随着大型多模态文档模型（例如LayoutLMv3）变得越来越复杂，知识蒸馏（KD）在实际部署中变得至关重要。EnergyKD通过使用能量评分调节每个样本的温度来增强传统的基于逻辑的KD。然而，当教师对高能量（即低置信度）输入的预测不正确时，它仍然会误导学生。虽然高能数据增强（HE- DA）被引入来解决这个问题，但它增加了显著的训练开销。在这项工作中，我们提出了能量加权监督（EWS），这是一种基于能量的样本分层机制的通用监督增强框架。EWS根据每个样本的能量得分动态调整硬标签和软标签损失之间的平衡，从而增加学生模型获得准确和正确监督的可能性，而不需要额外的数据增强或训练开销。我们的实验表明，EWS有效地提高了各种KD方法的性能。在较硬的fundd基准上，EWS的收益最大（+2.35 F1），而在CORD和SROIE上，收益较小但始终是正的（分别高达+0.84和+0.11 F1），证实了KD范式的广泛适用性。特别是，当应用于EnergyKD时，EWS通过为硬标签信号分配更大的权重，解决了其核心限制，即锐化的教师输出对高能量样本的误导影响。相反，对于低能量样本，EWS保留软标签强调，以充分利用教师的信息预测。与传统的基于逻辑的KD、EnergyKD甚至HE-DA相比，我们的能量引导损耗调制方法可以持续提高学生在多个文档理解基准中的表现，而无需额外的培训成本。据我们所知，这是多模态文档蒸馏中第一个同时集成能源感知温度缩放和动态监督加权的框架，为未来在资源有限的设备上的研究和部署提供了一个有希望的方向。

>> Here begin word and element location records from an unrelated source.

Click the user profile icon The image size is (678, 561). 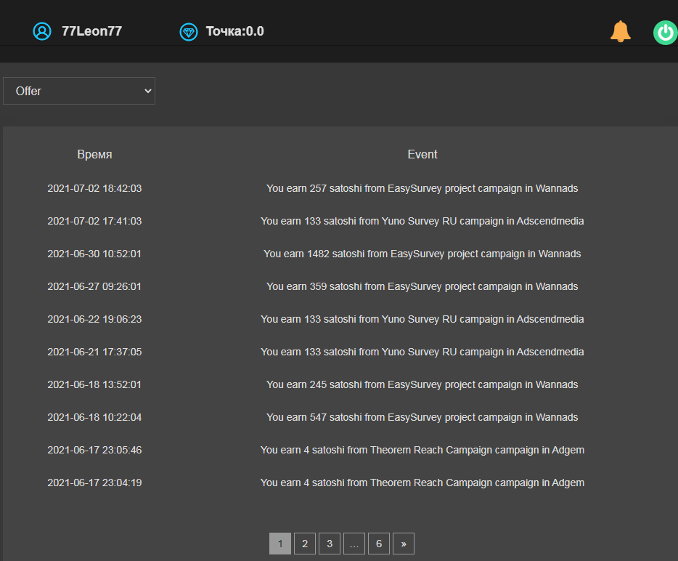[42, 31]
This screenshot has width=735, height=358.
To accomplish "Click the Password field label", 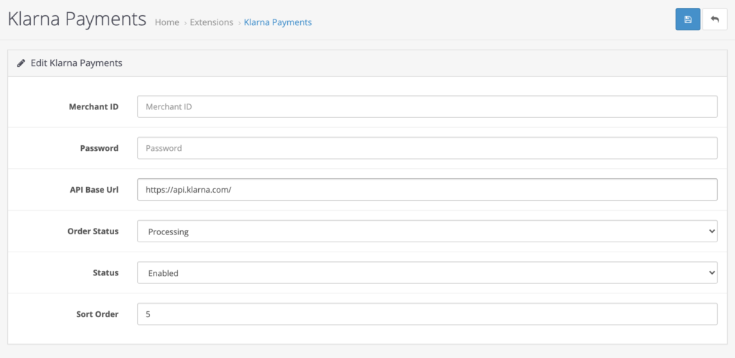I will click(99, 148).
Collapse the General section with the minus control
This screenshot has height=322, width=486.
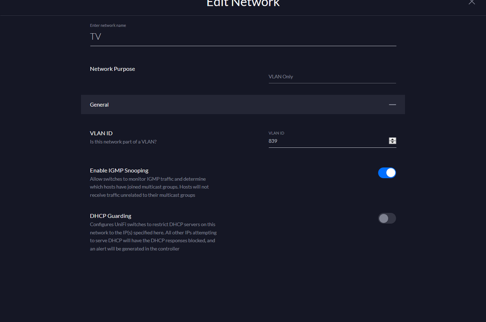[392, 104]
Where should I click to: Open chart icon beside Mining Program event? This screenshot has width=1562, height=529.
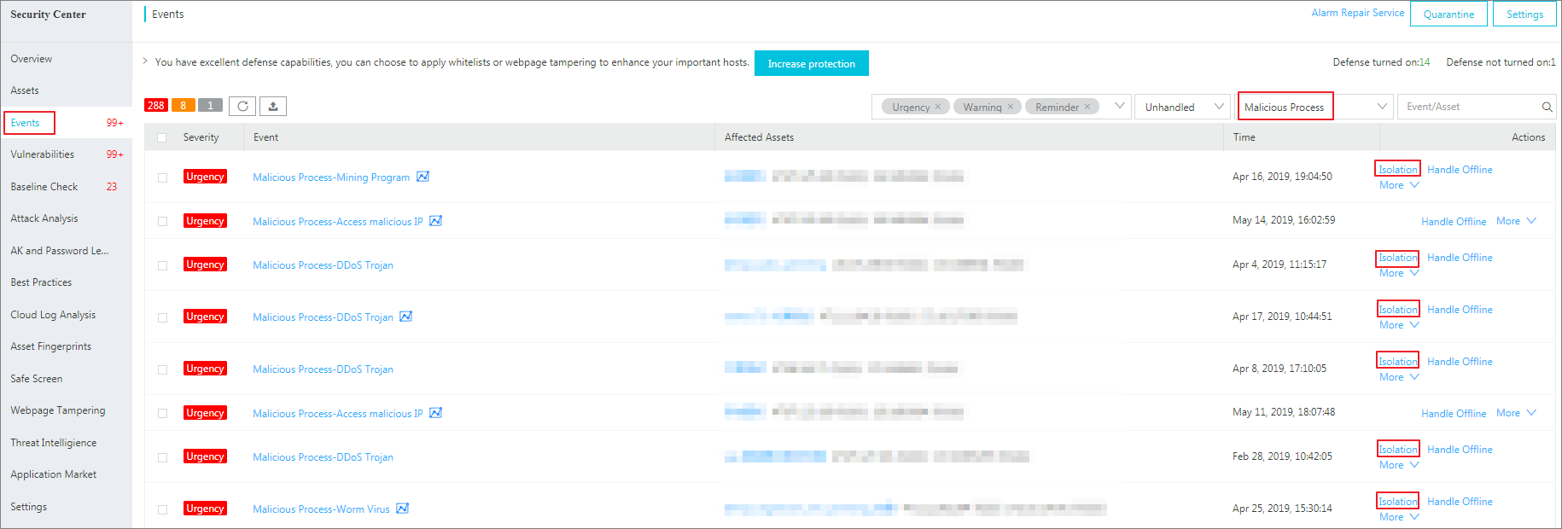(423, 177)
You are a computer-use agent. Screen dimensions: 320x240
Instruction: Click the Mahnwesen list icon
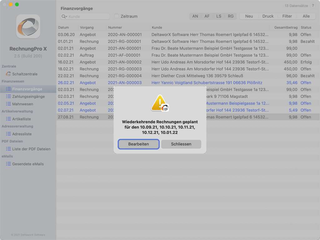8,104
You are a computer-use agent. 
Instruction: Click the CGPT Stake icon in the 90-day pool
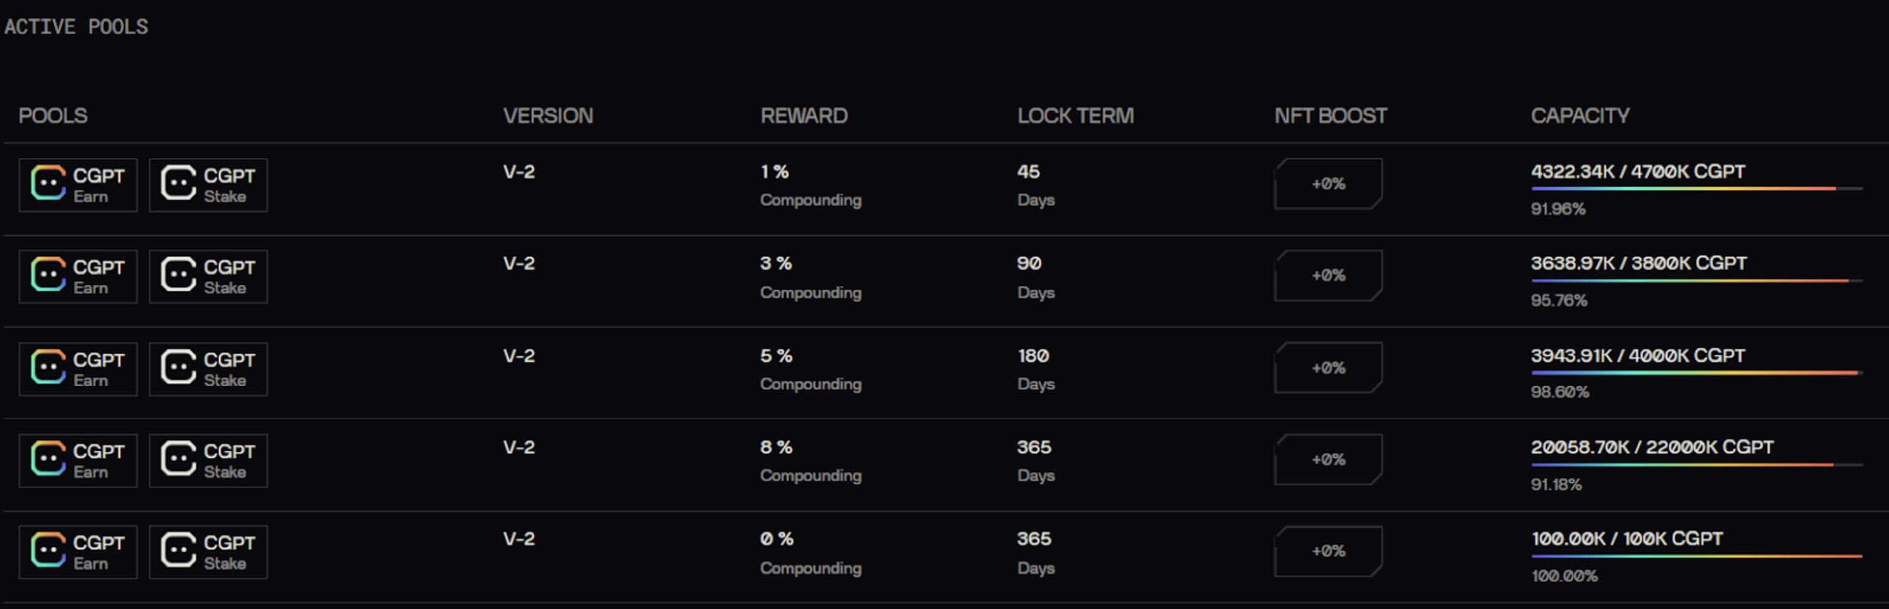pos(208,276)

本文章由计算机程序翻译，如有差异，请以英文原文为准。

求助全文

约1分钟内获得全文求助全文

来源期刊

Knowledge-Based Systems 工程技术-计算机：人工智能

CiteScore

14.80

自引率

12.50%

发文量

1245

审稿时长

7.8 months

期刊介绍： Knowledge-Based Systems, an international and interdisciplinary journal in artificial intelligence, publishes original, innovative, and creative research results in the field. It focuses on knowledge-based and other artificial intelligence techniques-based systems. The journal aims to support human prediction and decision-making through data science and computation techniques, provide a balanced coverage of theory and practical study, and encourage the development and implementation of knowledge-based intelligence models, methods, systems, and software tools. Applications in business, government, education, engineering, and healthcare are emphasized.